Bcl-2 level as a biomarker for 13q14 deletion in CLL.

Background Deletion 13q14.3 is the most common cytogenetic abnormality in chronic lymphocytic leukemia (CLL). Previously it was reported that miR-15/16 is the target of 13q14 deletions and plays a tumor suppressor role by suppressing Bcl-2. Therefore, Bcl-2 expression was examined more closely to determine whether it would predict 13q14 deletion status. Methods A multi-color flow panel consisting of anti-Bcl-2/anti-lambda/anti-kappa/CD19/CD5/CD3/CD20 was performed. The ability of Bcl-2 to predict 13q14 deletion was tested using the conventional Bcl-2 index (c-index): mean fluorescence intensity (MFI) of CLL clone/MFI of residual T cells.
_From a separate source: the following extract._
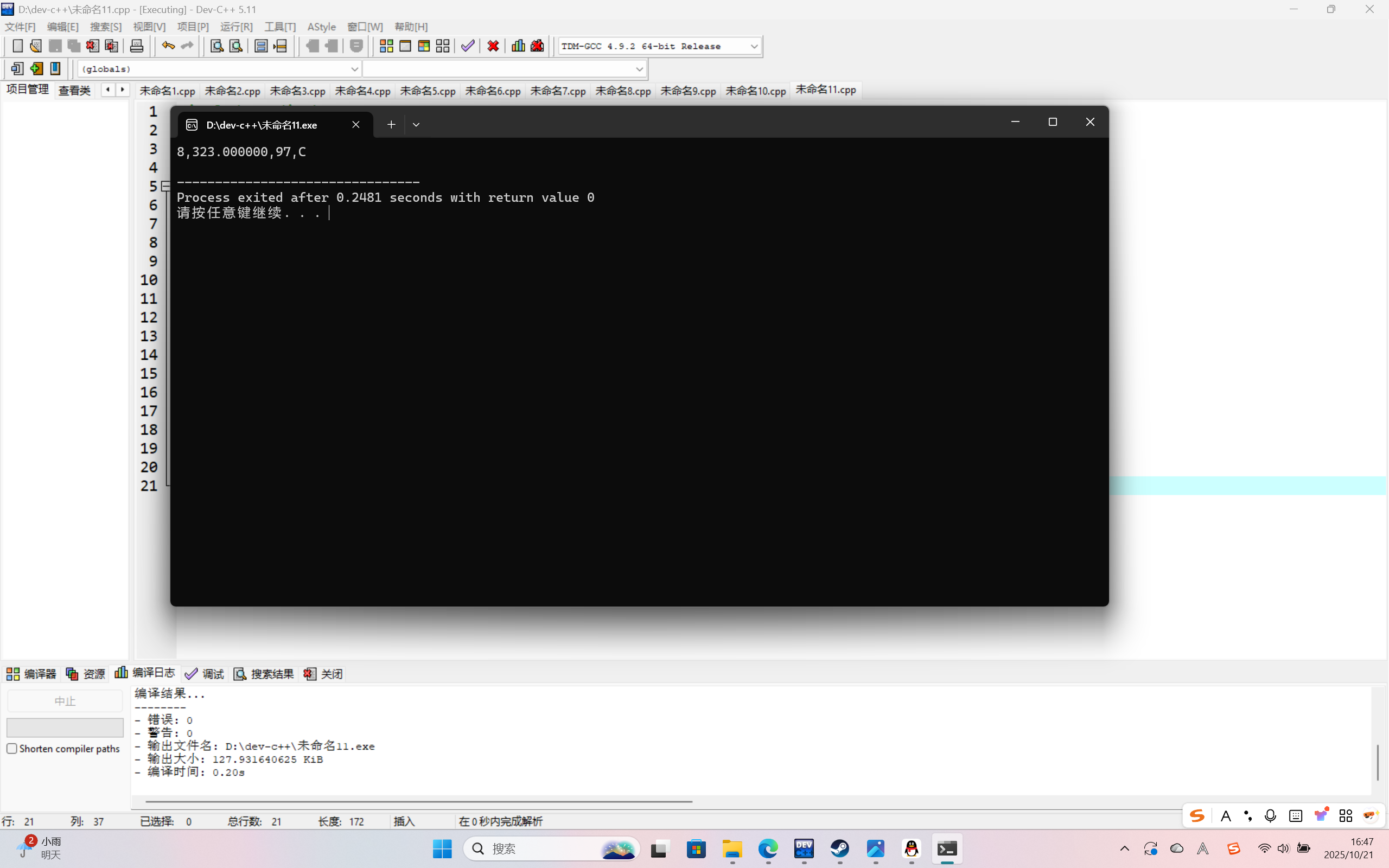
Task: Collapse the code fold at line 5
Action: coord(166,186)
Fifty-four untreated CLL/MBL patients were studied. Bimodal Bcl-2 expression was evaluated to test the ability of Bcl-2 to detect intraclonal heterogeneity. Other CLL prognostic markers including CD38, CD49d, CD26, and CD69 were evaluated. FISH was performed on selected sorted populations. Results The Bcl-2 c-index strongly predicts del13q14 P < 0.0001. A statistically significant association was observed between the percentage of cells carrying the deletion and the level of Bcl-2 expression P < 0.05. Cells sorted based on Bcl-2 expression showed enrichment of both hemizygous and homozygous del 13q14 cells. Also, we observed that an alteration in Bcl-2 level over time predicts changes in 13q14 deletion status. And a statistically significant correlation between the bimodal pattern of CD69 expression and the presence of 13q14 deletion was found P < 0.0001. Conclusion Bcl-2 expression using the c-index strongly predicts 13q14 deletion and can be used to distinguish homozygous, heterozygous, and diploid CLL clonal cells. Further systematic studies of this biomarker are needed for confirmation and expansion of these findings. Published 2013 Wiley-Periodicals, Inc.